A few years ago, a Serendipity Book was published in german language by Garvin Hicking, which was later open-sourced and put into our documentation repository. Out of this, our fellow core developer Ian (Timbalu) has put an awesome amount of time and effort into updating this german documentation for recent Serendipity versions.

You can find this on docs.s9y.org/Book/ and you will see that it is still marked as "Draft" - which means, we would appreciate your feedback and input. We do hope to get this book translated to english at some point, any help on this is appreciated.

On behalf of the team, many thanks to Ian (Timbalu) and we're excited to keep making Serendipity be a great blogging tool for your needs.

Serendipity 2.0.3 released

Happy new Year! Serendipity 2.0.3 has just been released to address a XSS security issue found and reported by Onur Yilmaz and Robert Abela from Netsparker.com.
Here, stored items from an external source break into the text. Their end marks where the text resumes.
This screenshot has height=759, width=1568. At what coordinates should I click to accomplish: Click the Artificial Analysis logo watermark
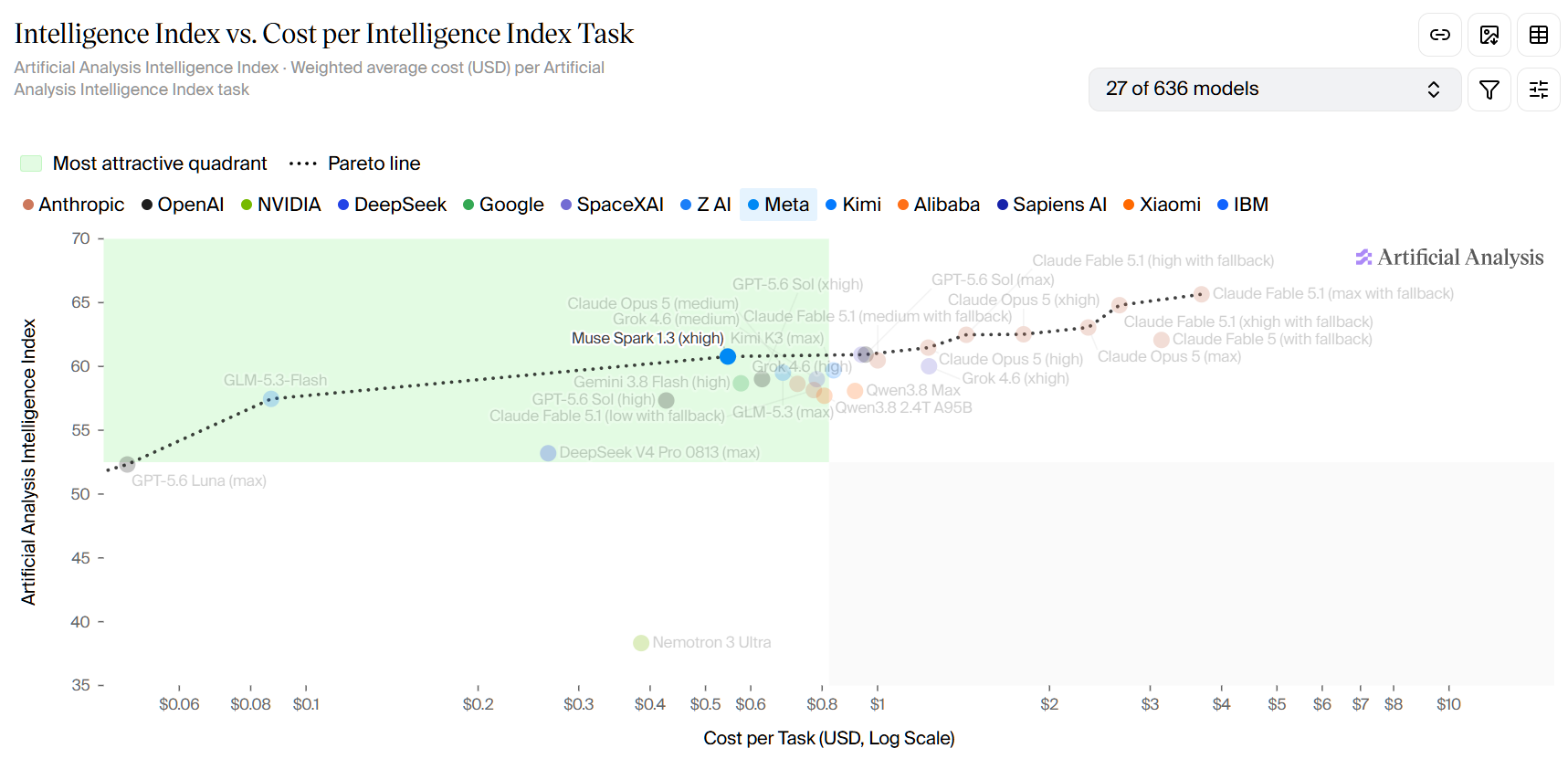coord(1449,258)
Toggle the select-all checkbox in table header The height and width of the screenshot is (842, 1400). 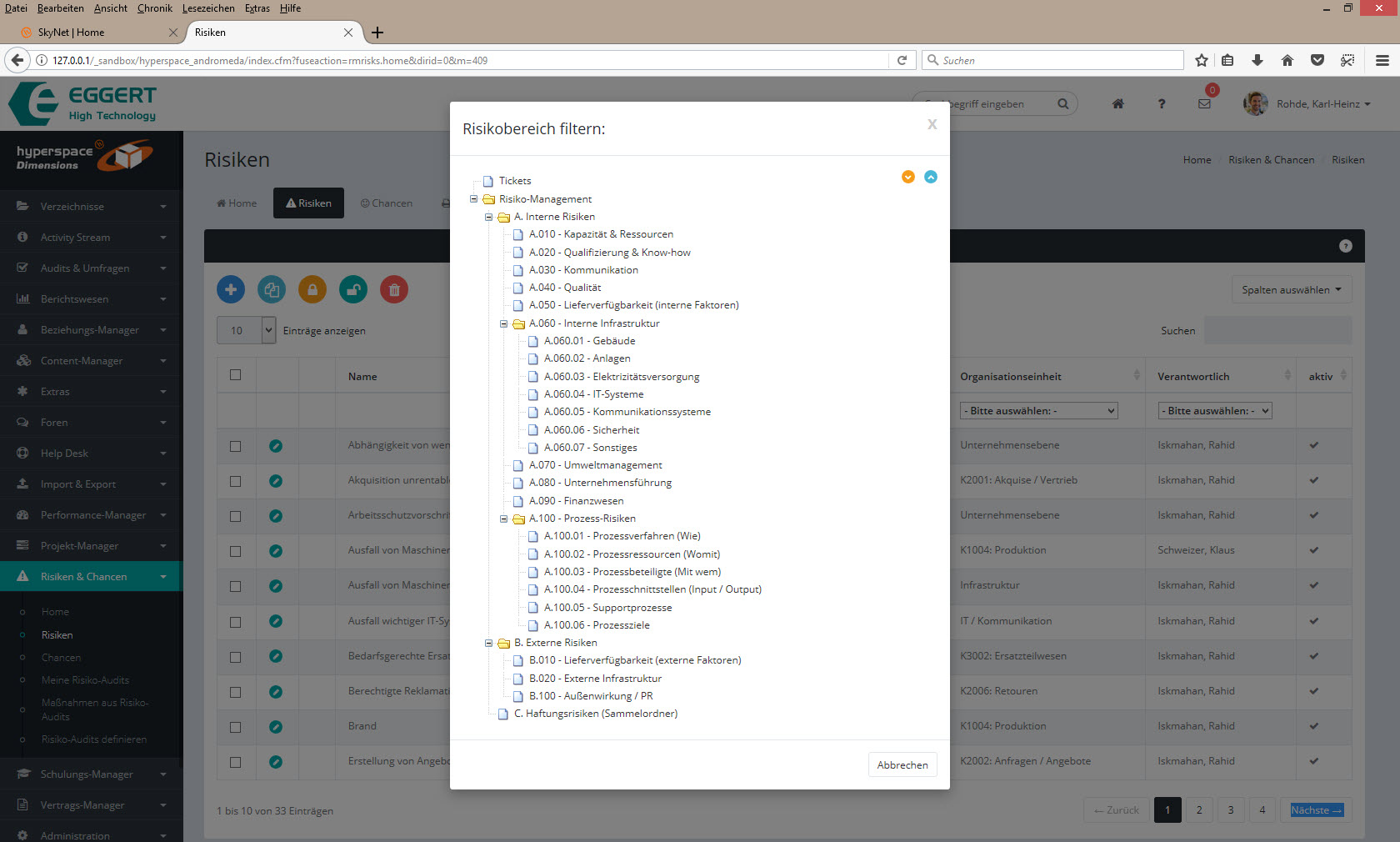[236, 375]
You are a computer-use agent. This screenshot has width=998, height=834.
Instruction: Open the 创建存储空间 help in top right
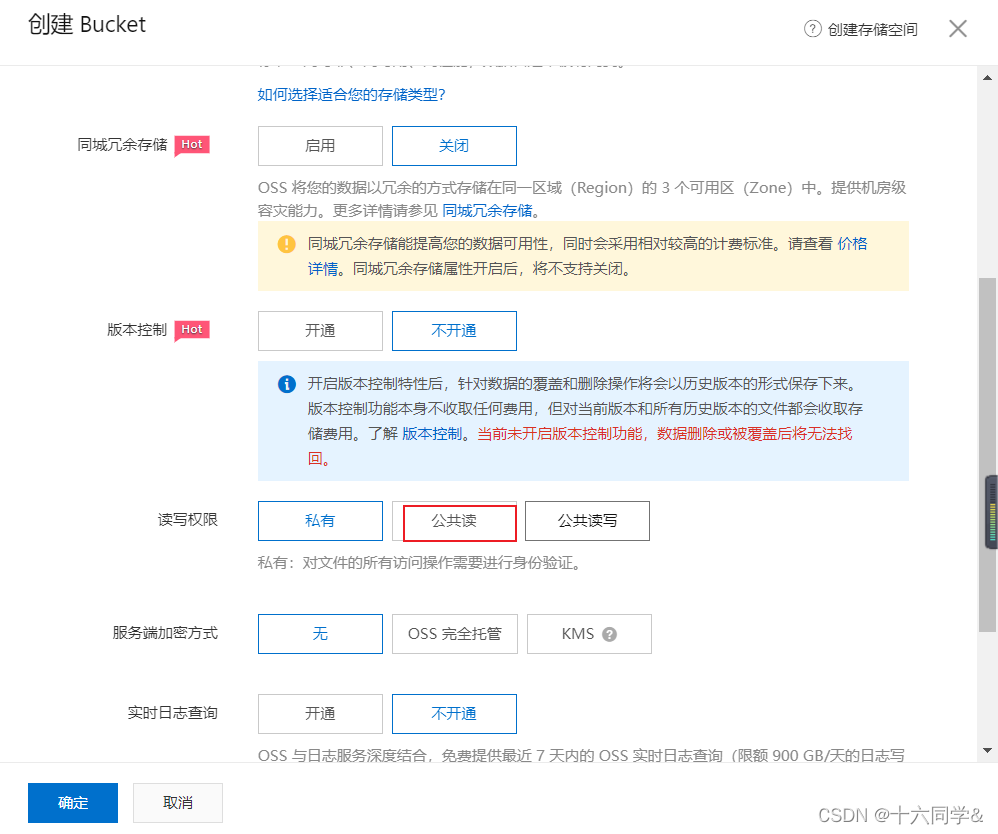(862, 29)
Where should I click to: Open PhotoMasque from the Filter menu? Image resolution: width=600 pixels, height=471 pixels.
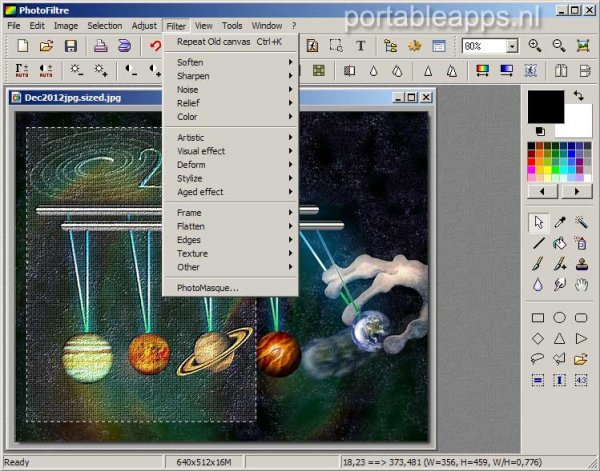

Thanks a lot for contacting us and working with us to address the issue.

The issue only affects logged-in authors, where HTML can be inserted into the comment editing form when they click specially crafted links. Due to the required authentification we consider the issue of medium impact, but suggest everyone to perform the update.

We are currently still working on an improved s9y.org presentation page and its documentation, as well as on the 2.1 branch of Serendipity - check out our current 2.1 changelog, if you are interested and willing to help testing!

Serendipity 2.0.2 Security Fix Release

Thanks to the report of Tim Coen (of Curesec GmbH) we were able to adress three security issues in the Serendipity Code.

The first issue was found because authenticed authors are allowed to upload files with extension .pht(ml), that can be executed for PHP code on Apache webserver configurations that use this suffix. If your blog allows upload access for untrusted authors, you should regard this issue as a critical risk.

The second issue is a missing escaping of comment approval tokens, when enabled in your blog which allows for possible SQL injection for data leak and DOS, and also an authenticated user must be tricked into clicking a specifically crafted URL to exploit this (medium risk).

The third issue is missing escaping of a commenting user's name by a javascript of the 2k11 theme (used by default) which is triggered when a user clicks on the "Reply" link (medium risk).

We have prepared two new releases for each of our currently maintained Serendipity version branches and suggest to update your Serendipity version:

  • 2.0.2 is the recommended release
  • 1.7.9 is the hotfix release for everyone not yet running Serendipity 2.x (you should!)

Check out the download locations for the release files.

Of course, everyone who is using our Github repository to checkout the Serendipity files will get the patches by pulling our 2.0 branch or the master (2.1.x) for our current development version.

Updating Serendipity is painless; upload/checkout the release files and go to the Administration suite where you can confirm the upgrade. Also, by using the auto-update plugin you can install the blog from within your administration suite once we are able to upload the release to our SourceForge repository (which is down right now).

We are happy to be able to coordinate this release with Tim and provide improved security for our users.